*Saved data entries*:
□ □ □
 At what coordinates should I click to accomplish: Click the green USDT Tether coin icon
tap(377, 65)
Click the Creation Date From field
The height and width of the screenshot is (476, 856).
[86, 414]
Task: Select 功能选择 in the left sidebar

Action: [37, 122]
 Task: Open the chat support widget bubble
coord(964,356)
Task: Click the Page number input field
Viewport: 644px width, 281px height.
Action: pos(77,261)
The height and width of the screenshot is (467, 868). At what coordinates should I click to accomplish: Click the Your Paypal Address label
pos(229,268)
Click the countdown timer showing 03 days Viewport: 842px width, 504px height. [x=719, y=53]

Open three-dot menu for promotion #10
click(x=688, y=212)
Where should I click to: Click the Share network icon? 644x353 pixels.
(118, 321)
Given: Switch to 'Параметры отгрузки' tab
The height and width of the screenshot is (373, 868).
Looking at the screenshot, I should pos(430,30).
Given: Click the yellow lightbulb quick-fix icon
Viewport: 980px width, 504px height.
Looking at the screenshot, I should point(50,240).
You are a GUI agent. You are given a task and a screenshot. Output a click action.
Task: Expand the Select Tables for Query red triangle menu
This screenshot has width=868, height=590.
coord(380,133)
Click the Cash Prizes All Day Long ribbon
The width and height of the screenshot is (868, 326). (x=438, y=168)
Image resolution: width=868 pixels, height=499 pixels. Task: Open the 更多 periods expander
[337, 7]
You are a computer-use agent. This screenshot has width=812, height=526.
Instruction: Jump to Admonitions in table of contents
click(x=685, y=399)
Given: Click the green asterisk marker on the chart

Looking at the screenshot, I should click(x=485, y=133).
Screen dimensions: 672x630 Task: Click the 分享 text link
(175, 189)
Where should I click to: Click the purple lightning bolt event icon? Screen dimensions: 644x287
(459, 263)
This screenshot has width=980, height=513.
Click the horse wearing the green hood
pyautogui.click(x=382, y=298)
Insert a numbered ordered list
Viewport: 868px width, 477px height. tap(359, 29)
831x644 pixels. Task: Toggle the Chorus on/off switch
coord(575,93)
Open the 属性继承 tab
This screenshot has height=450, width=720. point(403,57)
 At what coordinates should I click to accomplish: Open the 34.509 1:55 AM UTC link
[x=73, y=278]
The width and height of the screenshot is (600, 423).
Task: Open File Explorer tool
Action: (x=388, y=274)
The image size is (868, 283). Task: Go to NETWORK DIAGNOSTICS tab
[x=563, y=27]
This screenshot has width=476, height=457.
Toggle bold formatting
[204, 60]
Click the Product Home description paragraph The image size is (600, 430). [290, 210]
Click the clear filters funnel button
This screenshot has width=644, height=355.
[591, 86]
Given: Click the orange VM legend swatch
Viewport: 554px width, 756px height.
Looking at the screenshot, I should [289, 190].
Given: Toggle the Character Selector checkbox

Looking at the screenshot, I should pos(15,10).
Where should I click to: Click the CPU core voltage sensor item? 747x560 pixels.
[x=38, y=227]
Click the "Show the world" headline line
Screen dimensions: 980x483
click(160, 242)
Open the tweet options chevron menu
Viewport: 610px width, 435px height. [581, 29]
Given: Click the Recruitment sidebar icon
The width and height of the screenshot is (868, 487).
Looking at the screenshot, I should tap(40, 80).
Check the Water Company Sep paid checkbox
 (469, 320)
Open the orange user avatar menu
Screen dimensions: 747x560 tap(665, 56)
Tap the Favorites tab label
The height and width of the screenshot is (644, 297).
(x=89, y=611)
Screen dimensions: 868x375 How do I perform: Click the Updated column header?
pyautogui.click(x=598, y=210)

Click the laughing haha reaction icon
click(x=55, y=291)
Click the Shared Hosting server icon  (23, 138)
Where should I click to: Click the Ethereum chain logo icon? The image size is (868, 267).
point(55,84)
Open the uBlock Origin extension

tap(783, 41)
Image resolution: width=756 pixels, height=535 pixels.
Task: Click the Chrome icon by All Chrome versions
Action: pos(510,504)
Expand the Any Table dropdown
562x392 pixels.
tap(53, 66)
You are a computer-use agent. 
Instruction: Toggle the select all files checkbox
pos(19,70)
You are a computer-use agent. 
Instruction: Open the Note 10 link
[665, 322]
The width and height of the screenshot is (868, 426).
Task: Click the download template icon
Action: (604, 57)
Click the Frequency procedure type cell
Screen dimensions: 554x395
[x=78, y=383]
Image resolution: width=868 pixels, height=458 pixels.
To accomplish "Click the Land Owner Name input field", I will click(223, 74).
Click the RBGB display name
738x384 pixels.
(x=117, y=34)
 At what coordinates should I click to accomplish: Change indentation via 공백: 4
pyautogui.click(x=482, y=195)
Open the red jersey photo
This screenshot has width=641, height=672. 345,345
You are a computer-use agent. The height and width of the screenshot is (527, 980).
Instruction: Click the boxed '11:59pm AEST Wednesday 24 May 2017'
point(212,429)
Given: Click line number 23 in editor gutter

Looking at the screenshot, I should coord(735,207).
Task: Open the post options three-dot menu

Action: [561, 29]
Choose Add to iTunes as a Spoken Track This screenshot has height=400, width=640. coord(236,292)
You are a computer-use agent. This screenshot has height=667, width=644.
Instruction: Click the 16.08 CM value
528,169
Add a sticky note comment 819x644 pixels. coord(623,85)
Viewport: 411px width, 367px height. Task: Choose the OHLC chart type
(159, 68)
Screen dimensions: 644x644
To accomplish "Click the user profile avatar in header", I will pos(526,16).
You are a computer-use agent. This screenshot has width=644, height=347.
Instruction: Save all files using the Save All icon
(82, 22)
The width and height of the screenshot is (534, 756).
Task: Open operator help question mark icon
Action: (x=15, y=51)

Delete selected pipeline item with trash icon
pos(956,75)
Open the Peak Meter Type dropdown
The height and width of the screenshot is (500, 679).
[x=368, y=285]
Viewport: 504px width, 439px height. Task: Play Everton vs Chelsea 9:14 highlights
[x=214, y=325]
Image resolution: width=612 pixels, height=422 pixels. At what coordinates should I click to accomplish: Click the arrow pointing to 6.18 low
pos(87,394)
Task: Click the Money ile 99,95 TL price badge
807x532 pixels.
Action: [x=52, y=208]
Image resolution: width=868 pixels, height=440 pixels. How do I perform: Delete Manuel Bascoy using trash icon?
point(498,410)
□ □ □
*Exercise*: This task calls for every entry above to be transcribed exactly.

*Your response*:
 At what coordinates should I click to accomplish: Click the green USDT Tether coin icon
tap(377, 65)
Click the Creation Date From field
The height and width of the screenshot is (476, 856).
[86, 414]
Task: Select 功能选择 in the left sidebar

Action: [37, 122]
 Task: Open the chat support widget bubble
coord(964,356)
Task: Click the Page number input field
Viewport: 644px width, 281px height.
Action: pos(77,261)
The height and width of the screenshot is (467, 868). At what coordinates should I click to accomplish: Click the Your Paypal Address label
pos(229,268)
Click the countdown timer showing 03 days Viewport: 842px width, 504px height. [x=719, y=53]

Open three-dot menu for promotion #10
click(x=688, y=212)
Where should I click to: Click the Share network icon? 644x353 pixels.
(118, 321)
Given: Switch to 'Параметры отгрузки' tab
The height and width of the screenshot is (373, 868).
Looking at the screenshot, I should pos(430,30).
Given: Click the yellow lightbulb quick-fix icon
Viewport: 980px width, 504px height.
Looking at the screenshot, I should point(50,240).
You are a GUI agent. You are given a task and a screenshot. Output a click action.
Task: Expand the Select Tables for Query red triangle menu
This screenshot has width=868, height=590.
coord(380,133)
Click the Cash Prizes All Day Long ribbon
The width and height of the screenshot is (868, 326). (x=438, y=168)
Image resolution: width=868 pixels, height=499 pixels. Task: Open the 更多 periods expander
[337, 7]
You are a computer-use agent. This screenshot has width=812, height=526.
Instruction: Jump to Admonitions in table of contents
click(x=685, y=399)
Given: Click the green asterisk marker on the chart

Looking at the screenshot, I should click(x=485, y=133).
Screen dimensions: 672x630 Task: Click the 分享 text link
(175, 189)
Where should I click to: Click the purple lightning bolt event icon? Screen dimensions: 644x287
(459, 263)
This screenshot has width=980, height=513.
Click the horse wearing the green hood
pyautogui.click(x=382, y=298)
Insert a numbered ordered list
Viewport: 868px width, 477px height. tap(359, 29)
831x644 pixels. Task: Toggle the Chorus on/off switch
coord(575,93)
Open the 属性继承 tab
This screenshot has height=450, width=720. point(403,57)
 At what coordinates should I click to accomplish: Open the 34.509 1:55 AM UTC link
[x=73, y=278]
The width and height of the screenshot is (600, 423).
Task: Open File Explorer tool
Action: (x=388, y=274)
The image size is (868, 283). Task: Go to NETWORK DIAGNOSTICS tab
[x=563, y=27]
This screenshot has width=476, height=457.
Toggle bold formatting
[204, 60]
Click the Product Home description paragraph The image size is (600, 430). [290, 210]
Click the clear filters funnel button
This screenshot has width=644, height=355.
[591, 86]
Given: Click the orange VM legend swatch
Viewport: 554px width, 756px height.
Looking at the screenshot, I should [289, 190].
Given: Toggle the Character Selector checkbox

Looking at the screenshot, I should pos(15,10).
Where should I click to: Click the CPU core voltage sensor item? 747x560 pixels.
[x=38, y=227]
Click the "Show the world" headline line
Screen dimensions: 980x483
click(160, 242)
Open the tweet options chevron menu
Viewport: 610px width, 435px height. [581, 29]
Given: Click the Recruitment sidebar icon
The width and height of the screenshot is (868, 487).
Looking at the screenshot, I should tap(40, 80).
Check the Water Company Sep paid checkbox
 (469, 320)
Open the orange user avatar menu
Screen dimensions: 747x560 tap(665, 56)
Tap the Favorites tab label
The height and width of the screenshot is (644, 297).
(x=89, y=611)
Screen dimensions: 868x375 How do I perform: Click the Updated column header?
pyautogui.click(x=598, y=210)

Click the laughing haha reaction icon
click(x=55, y=291)
Click the Shared Hosting server icon  (23, 138)
Where should I click to: Click the Ethereum chain logo icon? The image size is (868, 267).
point(55,84)
Open the uBlock Origin extension

tap(783, 41)
Image resolution: width=756 pixels, height=535 pixels.
Task: Click the Chrome icon by All Chrome versions
Action: pos(510,504)
Expand the Any Table dropdown
562x392 pixels.
tap(53, 66)
You are a computer-use agent. 
Instruction: Toggle the select all files checkbox
pos(19,70)
You are a computer-use agent. 
Instruction: Open the Note 10 link
[665, 322]
The width and height of the screenshot is (868, 426).
Task: Click the download template icon
Action: (604, 57)
Click the Frequency procedure type cell
Screen dimensions: 554x395
[x=78, y=383]
Image resolution: width=868 pixels, height=458 pixels.
To accomplish "Click the Land Owner Name input field", I will click(223, 74).
Click the RBGB display name
738x384 pixels.
(x=117, y=34)
 At what coordinates should I click to accomplish: Change indentation via 공백: 4
pyautogui.click(x=482, y=195)
Open the red jersey photo
This screenshot has width=641, height=672. 345,345
You are a computer-use agent. The height and width of the screenshot is (527, 980).
Instruction: Click the boxed '11:59pm AEST Wednesday 24 May 2017'
point(212,429)
Given: Click line number 23 in editor gutter

Looking at the screenshot, I should coord(735,207).
Task: Open the post options three-dot menu

Action: [561, 29]
Choose Add to iTunes as a Spoken Track This screenshot has height=400, width=640. coord(236,292)
You are a computer-use agent. This screenshot has height=667, width=644.
Instruction: Click the 16.08 CM value
528,169
Add a sticky note comment 819x644 pixels. coord(623,85)
Viewport: 411px width, 367px height. Task: Choose the OHLC chart type
(159, 68)
Screen dimensions: 644x644
To accomplish "Click the user profile avatar in header", I will pos(526,16).
You are a computer-use agent. This screenshot has width=644, height=347.
Instruction: Save all files using the Save All icon
(82, 22)
The width and height of the screenshot is (534, 756).
Task: Open operator help question mark icon
Action: (x=15, y=51)

Delete selected pipeline item with trash icon
pos(956,75)
Open the Peak Meter Type dropdown
The height and width of the screenshot is (500, 679).
[x=368, y=285]
Viewport: 504px width, 439px height. Task: Play Everton vs Chelsea 9:14 highlights
[x=214, y=325]
Image resolution: width=612 pixels, height=422 pixels. At what coordinates should I click to accomplish: Click the arrow pointing to 6.18 low
pos(87,394)
Task: Click the Money ile 99,95 TL price badge
807x532 pixels.
Action: [x=52, y=208]
Image resolution: width=868 pixels, height=440 pixels. How do I perform: Delete Manuel Bascoy using trash icon?
point(498,410)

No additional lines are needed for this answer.